Ferrari 250 GT Lusso, perfezione stile 1963: all'asta uno dei capolavori Pininfarina

Elegante e sportiva, con i geni di due modelli simbolici come la 250 GT SWB e la 250 GTO, ecco quanto vale la Lusso carrozzata Scaglietti
Ferrari 250 GT Lusso, perfezione stile 1963: all'asta uno dei capolavori Pininfarina
© Gooding Christie's

Fabiano PolimeniFabiano Polimeni

Pubblicato il 2 gennaio 2026, 15:09

Dalla Fiat Campagnola Dakar, speciale perché con il motore turbo 2 litri che fu anche della Lancia 037, alla Ferrari 250 GT Lusso del 1963. Due modelli che andranno all’asta il prossimo 29 gennaio, nella cornice di Rétromobile Paris, battuti entrambi da Gooding Christie’s.

La Rossa di Maranello, presentata al Salone di Parigi del ’62 e prodotta in 350 esemplari nel corso del 1963 e ’64, ha un valore stimato tra 1,25 e 1,75 milioni di euro. Somme che si giustificano mettendo in fila lo stile straordinario firmato Pininfarina, la carrozzeria Scaglietti, la presenza di un telaio derivato da quello della 250 GT passo corto del 1959 e il simbolo del V12 Tipo 168. E' un pezzo di storia Ferrari, la Lusso all’asta.

 

 

Acciaio e alluminio per linee senza tempo

Scaglietti realizzò una carrozzeria in acciaio, con portiere, cofano motore e bagagliaio in alluminio, su un corpo vettura da 4,41 metri e un peso che si attestava, a seconda delle configurazioni, tra i 1.100 e 1.300 kg.

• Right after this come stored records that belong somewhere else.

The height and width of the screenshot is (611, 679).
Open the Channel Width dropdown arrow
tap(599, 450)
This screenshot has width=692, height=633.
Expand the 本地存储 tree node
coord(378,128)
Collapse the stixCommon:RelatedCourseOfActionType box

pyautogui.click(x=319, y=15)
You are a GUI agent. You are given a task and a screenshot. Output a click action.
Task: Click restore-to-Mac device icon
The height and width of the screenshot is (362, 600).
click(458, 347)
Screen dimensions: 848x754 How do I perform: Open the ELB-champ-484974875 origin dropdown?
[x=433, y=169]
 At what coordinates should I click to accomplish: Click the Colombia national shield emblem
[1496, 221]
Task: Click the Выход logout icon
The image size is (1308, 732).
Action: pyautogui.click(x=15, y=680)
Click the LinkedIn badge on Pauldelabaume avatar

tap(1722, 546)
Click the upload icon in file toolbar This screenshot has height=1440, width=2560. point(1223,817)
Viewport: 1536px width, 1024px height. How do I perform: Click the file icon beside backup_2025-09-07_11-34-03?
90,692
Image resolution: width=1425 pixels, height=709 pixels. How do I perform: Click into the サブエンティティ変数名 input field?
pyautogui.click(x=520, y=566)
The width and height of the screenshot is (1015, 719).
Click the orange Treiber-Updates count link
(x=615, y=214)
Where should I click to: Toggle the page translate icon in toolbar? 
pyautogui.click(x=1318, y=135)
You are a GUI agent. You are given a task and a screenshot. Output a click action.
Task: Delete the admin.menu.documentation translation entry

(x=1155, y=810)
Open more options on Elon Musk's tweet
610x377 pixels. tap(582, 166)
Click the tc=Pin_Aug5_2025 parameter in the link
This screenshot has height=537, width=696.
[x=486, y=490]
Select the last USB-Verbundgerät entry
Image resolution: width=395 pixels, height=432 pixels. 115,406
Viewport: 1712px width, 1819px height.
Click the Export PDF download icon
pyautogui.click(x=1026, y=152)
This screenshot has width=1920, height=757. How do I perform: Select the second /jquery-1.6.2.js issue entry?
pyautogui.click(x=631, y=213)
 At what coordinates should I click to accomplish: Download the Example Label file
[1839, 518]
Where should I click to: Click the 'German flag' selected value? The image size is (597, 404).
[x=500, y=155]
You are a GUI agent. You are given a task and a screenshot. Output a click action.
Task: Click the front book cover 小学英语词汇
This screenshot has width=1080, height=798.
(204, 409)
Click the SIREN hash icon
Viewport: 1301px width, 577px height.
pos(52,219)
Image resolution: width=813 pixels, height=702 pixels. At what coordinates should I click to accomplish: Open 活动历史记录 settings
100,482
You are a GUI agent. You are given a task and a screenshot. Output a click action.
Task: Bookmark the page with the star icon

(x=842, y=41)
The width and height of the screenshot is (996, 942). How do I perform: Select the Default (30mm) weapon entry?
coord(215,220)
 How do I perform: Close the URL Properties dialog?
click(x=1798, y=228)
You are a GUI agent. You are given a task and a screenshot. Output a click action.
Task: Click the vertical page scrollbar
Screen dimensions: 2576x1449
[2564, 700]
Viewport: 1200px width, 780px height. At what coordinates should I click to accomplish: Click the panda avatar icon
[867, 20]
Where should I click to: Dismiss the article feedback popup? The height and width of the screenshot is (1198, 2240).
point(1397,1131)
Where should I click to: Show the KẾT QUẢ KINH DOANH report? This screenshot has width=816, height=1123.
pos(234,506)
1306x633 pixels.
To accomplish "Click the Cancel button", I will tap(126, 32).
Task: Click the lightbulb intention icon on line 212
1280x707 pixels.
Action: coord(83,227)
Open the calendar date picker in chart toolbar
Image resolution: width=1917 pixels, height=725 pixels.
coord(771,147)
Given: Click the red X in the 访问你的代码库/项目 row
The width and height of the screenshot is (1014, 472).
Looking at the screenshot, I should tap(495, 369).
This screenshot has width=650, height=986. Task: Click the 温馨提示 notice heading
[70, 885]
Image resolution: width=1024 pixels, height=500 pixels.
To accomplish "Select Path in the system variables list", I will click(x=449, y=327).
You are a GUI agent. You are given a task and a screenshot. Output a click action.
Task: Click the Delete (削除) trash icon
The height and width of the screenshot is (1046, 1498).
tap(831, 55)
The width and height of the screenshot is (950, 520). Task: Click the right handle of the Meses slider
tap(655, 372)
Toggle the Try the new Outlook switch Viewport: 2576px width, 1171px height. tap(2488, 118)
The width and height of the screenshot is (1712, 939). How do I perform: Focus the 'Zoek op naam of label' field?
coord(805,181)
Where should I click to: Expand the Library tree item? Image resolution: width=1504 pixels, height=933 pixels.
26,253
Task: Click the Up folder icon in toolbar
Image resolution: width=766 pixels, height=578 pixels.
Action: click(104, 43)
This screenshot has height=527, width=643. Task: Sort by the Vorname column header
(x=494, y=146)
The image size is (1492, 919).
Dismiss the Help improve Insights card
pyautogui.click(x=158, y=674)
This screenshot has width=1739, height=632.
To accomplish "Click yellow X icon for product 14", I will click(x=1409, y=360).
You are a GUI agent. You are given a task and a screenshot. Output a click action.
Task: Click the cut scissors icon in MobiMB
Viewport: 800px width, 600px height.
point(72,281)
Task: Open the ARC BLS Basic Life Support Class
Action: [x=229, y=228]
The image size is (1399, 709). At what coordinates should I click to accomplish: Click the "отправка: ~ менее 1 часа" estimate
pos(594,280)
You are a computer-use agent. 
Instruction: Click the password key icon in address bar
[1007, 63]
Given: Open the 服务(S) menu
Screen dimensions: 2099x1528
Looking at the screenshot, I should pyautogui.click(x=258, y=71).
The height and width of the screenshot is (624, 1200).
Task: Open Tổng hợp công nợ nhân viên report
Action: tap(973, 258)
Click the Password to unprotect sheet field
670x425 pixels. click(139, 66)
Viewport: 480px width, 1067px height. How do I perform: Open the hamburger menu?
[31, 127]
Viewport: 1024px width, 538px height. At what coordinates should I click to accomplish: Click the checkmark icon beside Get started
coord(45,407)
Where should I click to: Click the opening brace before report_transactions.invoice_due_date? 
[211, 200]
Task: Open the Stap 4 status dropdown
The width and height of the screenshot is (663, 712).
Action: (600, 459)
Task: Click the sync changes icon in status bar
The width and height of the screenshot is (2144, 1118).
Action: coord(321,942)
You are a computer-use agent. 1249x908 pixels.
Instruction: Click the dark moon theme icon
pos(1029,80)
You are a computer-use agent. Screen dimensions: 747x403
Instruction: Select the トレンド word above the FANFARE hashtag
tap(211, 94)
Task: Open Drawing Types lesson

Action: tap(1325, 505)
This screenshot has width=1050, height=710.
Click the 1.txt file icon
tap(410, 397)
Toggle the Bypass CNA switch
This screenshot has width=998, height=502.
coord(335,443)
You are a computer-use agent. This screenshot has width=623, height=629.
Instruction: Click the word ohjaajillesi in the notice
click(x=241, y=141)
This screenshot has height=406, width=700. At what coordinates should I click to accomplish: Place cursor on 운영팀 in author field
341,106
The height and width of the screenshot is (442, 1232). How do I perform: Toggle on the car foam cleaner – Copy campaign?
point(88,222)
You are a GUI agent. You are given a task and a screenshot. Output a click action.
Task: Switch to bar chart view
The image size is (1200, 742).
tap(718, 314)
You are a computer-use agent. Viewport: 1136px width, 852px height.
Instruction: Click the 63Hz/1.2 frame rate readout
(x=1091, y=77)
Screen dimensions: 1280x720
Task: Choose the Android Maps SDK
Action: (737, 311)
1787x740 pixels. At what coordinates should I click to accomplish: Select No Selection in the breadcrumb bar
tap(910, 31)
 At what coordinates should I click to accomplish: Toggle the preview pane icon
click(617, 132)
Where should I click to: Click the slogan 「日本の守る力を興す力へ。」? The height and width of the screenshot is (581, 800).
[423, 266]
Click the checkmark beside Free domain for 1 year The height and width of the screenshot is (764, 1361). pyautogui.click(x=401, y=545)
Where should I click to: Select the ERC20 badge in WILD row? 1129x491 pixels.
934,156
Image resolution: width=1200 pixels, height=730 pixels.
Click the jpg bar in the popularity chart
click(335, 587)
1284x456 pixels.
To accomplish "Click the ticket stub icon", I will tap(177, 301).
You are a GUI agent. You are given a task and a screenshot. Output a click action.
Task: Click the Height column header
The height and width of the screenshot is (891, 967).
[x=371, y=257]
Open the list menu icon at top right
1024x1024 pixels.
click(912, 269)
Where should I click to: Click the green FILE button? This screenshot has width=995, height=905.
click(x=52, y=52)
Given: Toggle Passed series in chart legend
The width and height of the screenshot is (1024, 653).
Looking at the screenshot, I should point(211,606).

Il passo della 250 GT Lusso è di 2,40 metri, uguale a quello della 250 GT SWB del ’59 - sebbene fosse molto più corta a 4,15 metri - così come il motore V12 Tipo 168, il medesimo della Ferrari 250 GTO.

A differire tra le varie applicazioni del 12 cilindri sono i livelli di potenza e la configurazione dei carburatori, essendo presenti tre Weber doppio corpo da 36 mm sulla GT Lusso (240 cv dichiarati) contro i sei Weber da 38 mm della 250 GTO (295-300 cavalli) e i tre Weber 40 mm della 250 GT SWB (240-280 cv).

Un restauro da 284 mila euro

La storia dell’esemplare in vendita ha registrato due variazioni di colore, prima che un vasto intervento di restauro e certificazione da parte di Ferrari Classiche la riportasse alle specifiche di serie: carrozzeria Blu Sera e interni in pelle Beige.

A lungo sulle strade statunitensi, dopo la primissima vendita avvenuta a Bologna nel 1963, al celebre scultore Renzo Pavanello, l’esemplare ha visto diverse tinte carrozzeria, prima grigia, poi rossa.

 

 

Nel 2017, l’intervento di restauro da parte di Ferrari Classiche, da ben 284 mila euro di valore, è stato accompagnato dalla certificazione di originalità su telaio, motore e cambio. Successivamente al restauro, la 250 GT Lusso è stata protagonista delle celebrazioni, quell’anno, per i 70 anni di storia Ferrari.